**What the task asks:** Which lines of the data include the string "agent"? List them all.

Saved entries

□ □ □ □

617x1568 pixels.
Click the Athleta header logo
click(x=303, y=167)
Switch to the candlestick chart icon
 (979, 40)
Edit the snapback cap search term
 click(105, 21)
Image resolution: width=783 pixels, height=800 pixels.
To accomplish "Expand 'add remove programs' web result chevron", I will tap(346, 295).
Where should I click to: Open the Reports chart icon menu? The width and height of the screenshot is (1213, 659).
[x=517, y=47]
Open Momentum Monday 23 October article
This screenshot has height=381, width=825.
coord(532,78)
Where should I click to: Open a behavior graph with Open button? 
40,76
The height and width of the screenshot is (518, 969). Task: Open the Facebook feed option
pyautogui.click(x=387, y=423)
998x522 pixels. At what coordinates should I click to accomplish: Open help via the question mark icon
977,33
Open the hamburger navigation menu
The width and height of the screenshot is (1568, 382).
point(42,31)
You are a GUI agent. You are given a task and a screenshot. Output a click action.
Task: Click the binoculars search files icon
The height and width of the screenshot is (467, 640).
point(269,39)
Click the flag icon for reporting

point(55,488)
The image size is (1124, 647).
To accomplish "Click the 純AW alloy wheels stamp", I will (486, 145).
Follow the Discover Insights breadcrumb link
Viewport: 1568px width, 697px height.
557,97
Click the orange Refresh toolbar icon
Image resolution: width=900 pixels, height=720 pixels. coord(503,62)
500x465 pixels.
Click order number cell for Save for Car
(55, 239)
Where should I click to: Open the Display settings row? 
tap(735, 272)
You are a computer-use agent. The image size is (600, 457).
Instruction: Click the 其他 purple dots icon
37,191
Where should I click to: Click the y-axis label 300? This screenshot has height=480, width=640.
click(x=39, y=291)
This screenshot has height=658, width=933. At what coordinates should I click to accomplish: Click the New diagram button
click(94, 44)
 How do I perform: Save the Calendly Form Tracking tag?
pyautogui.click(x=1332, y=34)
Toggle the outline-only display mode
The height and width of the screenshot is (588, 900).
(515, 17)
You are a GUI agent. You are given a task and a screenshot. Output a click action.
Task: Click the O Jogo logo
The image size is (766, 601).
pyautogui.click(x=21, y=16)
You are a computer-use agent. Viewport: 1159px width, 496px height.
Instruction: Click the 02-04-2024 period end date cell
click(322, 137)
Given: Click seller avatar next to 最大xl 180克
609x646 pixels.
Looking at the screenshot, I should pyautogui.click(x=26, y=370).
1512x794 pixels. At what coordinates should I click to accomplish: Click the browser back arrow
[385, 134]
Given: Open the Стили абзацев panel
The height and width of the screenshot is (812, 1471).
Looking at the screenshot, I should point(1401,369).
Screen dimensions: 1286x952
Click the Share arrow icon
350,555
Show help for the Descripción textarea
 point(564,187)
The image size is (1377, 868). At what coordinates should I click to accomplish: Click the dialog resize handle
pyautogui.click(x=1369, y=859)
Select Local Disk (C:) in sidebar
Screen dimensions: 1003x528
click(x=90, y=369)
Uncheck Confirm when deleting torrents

□ □ □ □

**Written response:**
You are a GUI agent. You are given a task and a screenshot. Output a click action.
You are a computer-use agent. The image size is (600, 457).
You are a GUI agent. You are given a task and a screenshot. Output a click action.
You are a computer-use agent. Viewport: 1159px width, 496px height.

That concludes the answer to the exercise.